An expensive, slow, and extremely CPU and network intensive protocol is not what you want to use for stealthy malware communications. It could be done; you could also hammer a nail with a trout, but you'd look pretty foolish in the process.
Yes, I agree with you on the part that it is not the most efficient network protocol, but you're overlooking the fact that blockchain is almost impossible to take down and is censorship-free. Even if they manage to locate the C&C; they simply couldn't shut it down, since BC is decentralised and a distributed database.
There's also the disadvantage of having every communication between the malware and the controller publicly logged, and the fact that that every command issued would have a small transaction free.
It's not expensive because you only need to post a message when you are changing IPs, and it will only cost a fraction of a cent. If botnets used to work with hardcoded IP addresses, it's clear that changing IP addresses does not happen very often, and usually triggered by a government action which is very expensive for the government.

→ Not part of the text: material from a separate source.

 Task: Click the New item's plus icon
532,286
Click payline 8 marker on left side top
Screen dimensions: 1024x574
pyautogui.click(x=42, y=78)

It does not need to be CPU or network intensive because it can basically use a light wallet implementation.
It is not. I wrote this for a computer security class, and the paper itself was (unfortunately) last minute. I posted it to reddit last night as an afterthought, found it here in the morning. I'm sorry if it isn't up to any sort of standards, this draft was rushed, and I wasn't expecting it to get any sort of traction.
I suspect it's a student project, maybe done for a class at UCSC. The two authors worked together on another project [1], as students at UCSC, in the Spring 2013 semester.
You suspected correctly. Christopher and I wrote this for a computer security class at UCSC (taught by Ethan Miller, who I expect will at some point read this), and I posted it to reddit to see what people thought. The paper was a bit rushed, and isn't proofread at all, if I had known it would pop up on HN, I would have polished it a bit more.